I think the Church is like a parent who tells us what we should and should not do and also tells us the reasons why.
I think this goes far in resolving the problem of “primacy of conscience” vs. “blind faith”. The conscience and reasoning powers of a believer aren’t turned off or set aside so that they can believe blindly in a strange voice. Rather, they are hearing the Shepherd calling and responding to the voice of truth, amidst all the other voices in the world including their own. They recognize that voice as familiar because it comes from the One who created them so that even if, at times, it speaks of things they don’t fully understand, they still have an innate trust in it. The only reason that this is possible at all isn’t because we’ve forced ourselves to believe something which goes against our consciences or against reason; it’s possible because there’s a God who took the initiative to reach out to us first, to call us through His Church. Faith is a gift but it doesn’t grow without our cooperation.
 
That sounds like justifying to me. But many justify what they do or believe and are not criminals. In fact most people I know justify what they do. The logic they use is so irratianal sometimes isn’t it?
They are putting the blame on the other person because they won’t acknowledge any guilt or conscience about their own action.

This is different than the person that says I needed money to buy some food for my family, which can be the real reason but the end doesn’t justify the means .
That’s exactly my point – people who do wrong, justify it by appealing to their own consciences. Left to our own devices without teaching, we would be as moral as we would be literate.

One’s conscience must be informed by the Church – only then, with this external yardstick, can one reliably tell right from wrong.
 
That’s exactly my point – people who do wrong, justify it by appealing to their own consciences. Left to our own devices without teaching, we would be as moral as we would be literate.

One’s conscience must be informed by the Church – only then, with this external yardstick, can one reliably tell right from wrong.
In this world of so many beliefs and in this nation of so many distorted calls to unbelief, how can we be anything but humbled and grateful that we have received the Good Shepherd and His Church? Our call to faithfulness is eternal.
 
Oops almost missed this. You said

Yet it was answered in post 79. It was addressed.

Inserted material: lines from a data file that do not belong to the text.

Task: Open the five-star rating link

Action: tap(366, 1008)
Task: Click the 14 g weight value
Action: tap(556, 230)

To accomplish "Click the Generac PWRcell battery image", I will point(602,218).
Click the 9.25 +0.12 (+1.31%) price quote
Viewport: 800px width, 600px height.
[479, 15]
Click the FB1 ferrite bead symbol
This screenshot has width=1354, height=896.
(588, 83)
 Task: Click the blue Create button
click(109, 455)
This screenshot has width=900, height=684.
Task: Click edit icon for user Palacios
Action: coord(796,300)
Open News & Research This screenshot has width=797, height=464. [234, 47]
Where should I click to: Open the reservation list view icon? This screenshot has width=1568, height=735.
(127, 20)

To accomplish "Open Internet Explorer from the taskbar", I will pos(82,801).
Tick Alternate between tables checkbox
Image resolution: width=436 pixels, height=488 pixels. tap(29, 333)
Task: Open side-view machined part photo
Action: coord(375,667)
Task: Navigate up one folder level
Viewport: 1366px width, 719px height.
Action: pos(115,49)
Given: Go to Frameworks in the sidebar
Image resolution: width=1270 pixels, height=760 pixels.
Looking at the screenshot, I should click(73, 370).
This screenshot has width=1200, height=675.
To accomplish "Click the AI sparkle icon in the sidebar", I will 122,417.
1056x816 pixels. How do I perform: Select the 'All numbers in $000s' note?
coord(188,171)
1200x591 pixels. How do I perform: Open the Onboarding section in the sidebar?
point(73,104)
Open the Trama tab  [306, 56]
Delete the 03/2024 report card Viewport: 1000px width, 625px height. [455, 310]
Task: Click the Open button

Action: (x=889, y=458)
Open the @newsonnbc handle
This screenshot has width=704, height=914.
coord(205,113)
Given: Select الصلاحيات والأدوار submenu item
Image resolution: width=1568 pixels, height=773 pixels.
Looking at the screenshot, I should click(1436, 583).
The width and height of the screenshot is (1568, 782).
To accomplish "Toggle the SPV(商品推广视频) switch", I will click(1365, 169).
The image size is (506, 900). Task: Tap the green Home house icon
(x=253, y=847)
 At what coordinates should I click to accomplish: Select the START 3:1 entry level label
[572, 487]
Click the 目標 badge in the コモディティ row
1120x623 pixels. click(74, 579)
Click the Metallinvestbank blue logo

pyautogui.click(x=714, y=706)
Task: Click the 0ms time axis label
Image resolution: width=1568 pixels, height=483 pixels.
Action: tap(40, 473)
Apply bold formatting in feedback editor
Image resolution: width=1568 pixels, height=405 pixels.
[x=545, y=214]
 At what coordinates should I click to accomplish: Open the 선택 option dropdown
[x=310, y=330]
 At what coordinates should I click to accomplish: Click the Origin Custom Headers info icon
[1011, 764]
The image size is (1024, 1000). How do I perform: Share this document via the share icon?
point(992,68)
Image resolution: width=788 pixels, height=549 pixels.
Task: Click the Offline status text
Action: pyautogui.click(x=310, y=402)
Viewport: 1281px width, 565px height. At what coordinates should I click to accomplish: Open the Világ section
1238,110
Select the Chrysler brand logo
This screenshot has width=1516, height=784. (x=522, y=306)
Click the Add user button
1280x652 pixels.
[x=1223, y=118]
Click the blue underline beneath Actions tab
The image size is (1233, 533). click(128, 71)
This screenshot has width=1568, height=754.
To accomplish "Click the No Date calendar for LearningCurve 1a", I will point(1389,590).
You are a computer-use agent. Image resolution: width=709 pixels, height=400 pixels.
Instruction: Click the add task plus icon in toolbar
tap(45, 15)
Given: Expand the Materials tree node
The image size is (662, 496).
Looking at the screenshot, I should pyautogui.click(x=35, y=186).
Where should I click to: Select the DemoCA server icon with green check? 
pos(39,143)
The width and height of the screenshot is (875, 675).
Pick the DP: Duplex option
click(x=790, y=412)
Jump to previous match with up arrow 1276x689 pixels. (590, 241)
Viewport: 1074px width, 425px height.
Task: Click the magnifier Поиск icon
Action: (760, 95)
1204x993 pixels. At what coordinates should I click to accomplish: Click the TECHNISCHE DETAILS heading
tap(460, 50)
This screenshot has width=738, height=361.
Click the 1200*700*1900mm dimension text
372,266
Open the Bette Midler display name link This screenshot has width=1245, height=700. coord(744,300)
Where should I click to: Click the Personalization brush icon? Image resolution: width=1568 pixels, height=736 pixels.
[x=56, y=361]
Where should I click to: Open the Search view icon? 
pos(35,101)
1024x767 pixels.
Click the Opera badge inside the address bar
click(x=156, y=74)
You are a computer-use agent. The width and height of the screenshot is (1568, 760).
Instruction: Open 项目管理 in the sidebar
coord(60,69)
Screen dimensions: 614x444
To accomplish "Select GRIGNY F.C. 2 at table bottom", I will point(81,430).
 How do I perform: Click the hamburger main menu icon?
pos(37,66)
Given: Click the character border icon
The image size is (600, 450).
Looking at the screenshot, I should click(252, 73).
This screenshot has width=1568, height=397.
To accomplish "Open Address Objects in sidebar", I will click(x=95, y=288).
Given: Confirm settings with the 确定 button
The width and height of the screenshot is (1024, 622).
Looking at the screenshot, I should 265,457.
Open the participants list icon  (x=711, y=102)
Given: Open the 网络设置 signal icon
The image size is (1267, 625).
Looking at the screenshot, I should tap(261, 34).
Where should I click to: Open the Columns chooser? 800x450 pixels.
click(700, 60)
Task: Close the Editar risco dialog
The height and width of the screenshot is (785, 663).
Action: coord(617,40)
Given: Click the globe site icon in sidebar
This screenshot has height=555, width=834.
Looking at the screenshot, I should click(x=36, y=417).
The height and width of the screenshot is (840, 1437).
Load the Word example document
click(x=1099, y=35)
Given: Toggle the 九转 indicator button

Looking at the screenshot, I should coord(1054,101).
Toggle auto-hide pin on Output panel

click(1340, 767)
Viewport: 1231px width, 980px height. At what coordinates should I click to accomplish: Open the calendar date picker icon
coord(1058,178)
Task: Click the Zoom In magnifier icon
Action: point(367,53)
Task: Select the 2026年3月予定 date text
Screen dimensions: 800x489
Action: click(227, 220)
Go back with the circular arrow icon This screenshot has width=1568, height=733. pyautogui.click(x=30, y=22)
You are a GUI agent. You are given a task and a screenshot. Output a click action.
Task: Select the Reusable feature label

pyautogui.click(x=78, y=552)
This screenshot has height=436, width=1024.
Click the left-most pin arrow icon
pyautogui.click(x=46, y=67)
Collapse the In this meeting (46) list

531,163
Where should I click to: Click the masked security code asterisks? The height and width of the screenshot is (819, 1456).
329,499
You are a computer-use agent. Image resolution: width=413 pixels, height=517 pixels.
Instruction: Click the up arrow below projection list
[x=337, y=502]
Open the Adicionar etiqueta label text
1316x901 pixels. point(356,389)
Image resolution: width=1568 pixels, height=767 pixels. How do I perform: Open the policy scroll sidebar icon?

Was asking what the point was another deriding question?
Nope, I just didn’t see your point. I recognize that the CCC reference has other sections that help explain how one can help in determining conscience and how it can come to error etc. The first sentence of 1790 sets the general proposition regarding one’s responsibilites. The second sentence warns however one’s conscience can be in error, the remaining sections explain how one’s conscience can be in error, Willful ignorance for instance. The sections go on to explain when one’s ignorance is forgiven and when one remains culpable. I think they are perfectly good statements in every respect. I deny nor disbelieve none of them.
 
Thanks for the tip I never want to do jury duty anyways.
I’ve been on the list but never called and was going to use work as an excuse . But now I don’t work.
Most judges overturn whatever is decided.
Yes anyone can claim the fifth but you won’t get to, in heaven.
Well, silence is not GOLDEN, would you agree to that?
Good! I am a firm believer that those who don’t want to serve shouldn’t. I have handled oh goodness, probably in the vicinity of 10,000 cases probably more in those years. I can think of maybe 5 times in all that time that I even witnessed a judge overturning a jury verdict. It does, I admit, occur with a greater frequency at the appellate level, but that is usually due to judicial or attorney error.

I would imagine that remaining quiet before God would not be a good idea.

I don’t know that silence is golden, but then I don’t exactly know what that means. I believe it is an excellent rule, one meant to protect the “little” guy against the great and unending power of the state. We believe it is the state that must prove guilt BRD, and they must do so with clear and competent evidence.